A group of 20 economists have endorsed the Federal Government’s Resource Super Profits Tax (RSPT), claiming it would lead to increased production.
The group, which includes former Australian Competition and Consumer Commission chairman Allan Fels, said the industry should be contributing more taxation.
“Mining is different to other industries in that it uses and depletes natural resources,” the group said in a statement today.
“Some return on those resources should flow to the Australian public.
“The existing royalty system reflects the fact that it is desirable to levy a charge for access to publicly-owned mineral resources, in addition to normal corporate income tax.”
According to the group, the debate so far has been dictated by misinformation, but the tax did indeed represent effective economic strategy.
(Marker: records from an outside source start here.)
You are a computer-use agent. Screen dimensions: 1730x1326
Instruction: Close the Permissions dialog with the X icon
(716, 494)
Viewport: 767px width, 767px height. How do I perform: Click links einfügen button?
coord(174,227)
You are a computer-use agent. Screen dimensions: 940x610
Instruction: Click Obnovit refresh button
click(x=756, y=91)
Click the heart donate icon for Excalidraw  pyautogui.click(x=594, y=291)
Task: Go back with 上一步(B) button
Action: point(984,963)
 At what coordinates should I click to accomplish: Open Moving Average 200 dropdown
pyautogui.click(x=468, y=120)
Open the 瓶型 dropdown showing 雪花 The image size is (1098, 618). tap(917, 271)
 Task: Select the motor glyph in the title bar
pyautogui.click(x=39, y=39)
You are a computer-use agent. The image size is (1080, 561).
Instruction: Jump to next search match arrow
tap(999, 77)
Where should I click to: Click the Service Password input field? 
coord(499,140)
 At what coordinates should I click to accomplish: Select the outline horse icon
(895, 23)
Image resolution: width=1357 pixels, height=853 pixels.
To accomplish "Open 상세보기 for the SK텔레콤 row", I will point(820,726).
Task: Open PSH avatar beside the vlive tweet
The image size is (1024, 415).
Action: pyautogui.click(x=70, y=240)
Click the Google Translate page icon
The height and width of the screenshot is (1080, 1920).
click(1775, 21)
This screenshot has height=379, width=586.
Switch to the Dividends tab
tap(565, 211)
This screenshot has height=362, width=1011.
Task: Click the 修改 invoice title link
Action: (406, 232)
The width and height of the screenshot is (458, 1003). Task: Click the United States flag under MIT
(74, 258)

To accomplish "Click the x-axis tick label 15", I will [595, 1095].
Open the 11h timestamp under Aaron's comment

“The new tax is fundamentally correct and good,” Fels told ABC Television’s News Breakfast Program this morning.
“This is the best way to tax mining, because the disincentive effects are small compared to the present system of royalties, which are a bad way of taxing.”
Fels said the royalties had acted as a deterrent to production, including marginal production and potential loss-making production.
“If you only tax high-profits then there is still the incentive to produce,” he said.
“Even if you cut into those high profits, the investments still remain profitable and you get an off-set for losses.”
Fels hopes the negotiations between the Government and the mining lobby do not yield drastic changes to the tax.
“In our group, we think it is important that the underlying principle of the tax should be preserved even if there are some adjustments,” he said.
“I think the [40%] rate is about right.”
Minerals Council of Australia (MCA) chief executive Mitchell Hooke said the industry agreed that an increased tax on profits was the right way to go.
He said the MCA had actually tabled a profits-based tax system as part of the Henry Tax Review.
The industry is more concerned about the implementation and design of the tax, he said.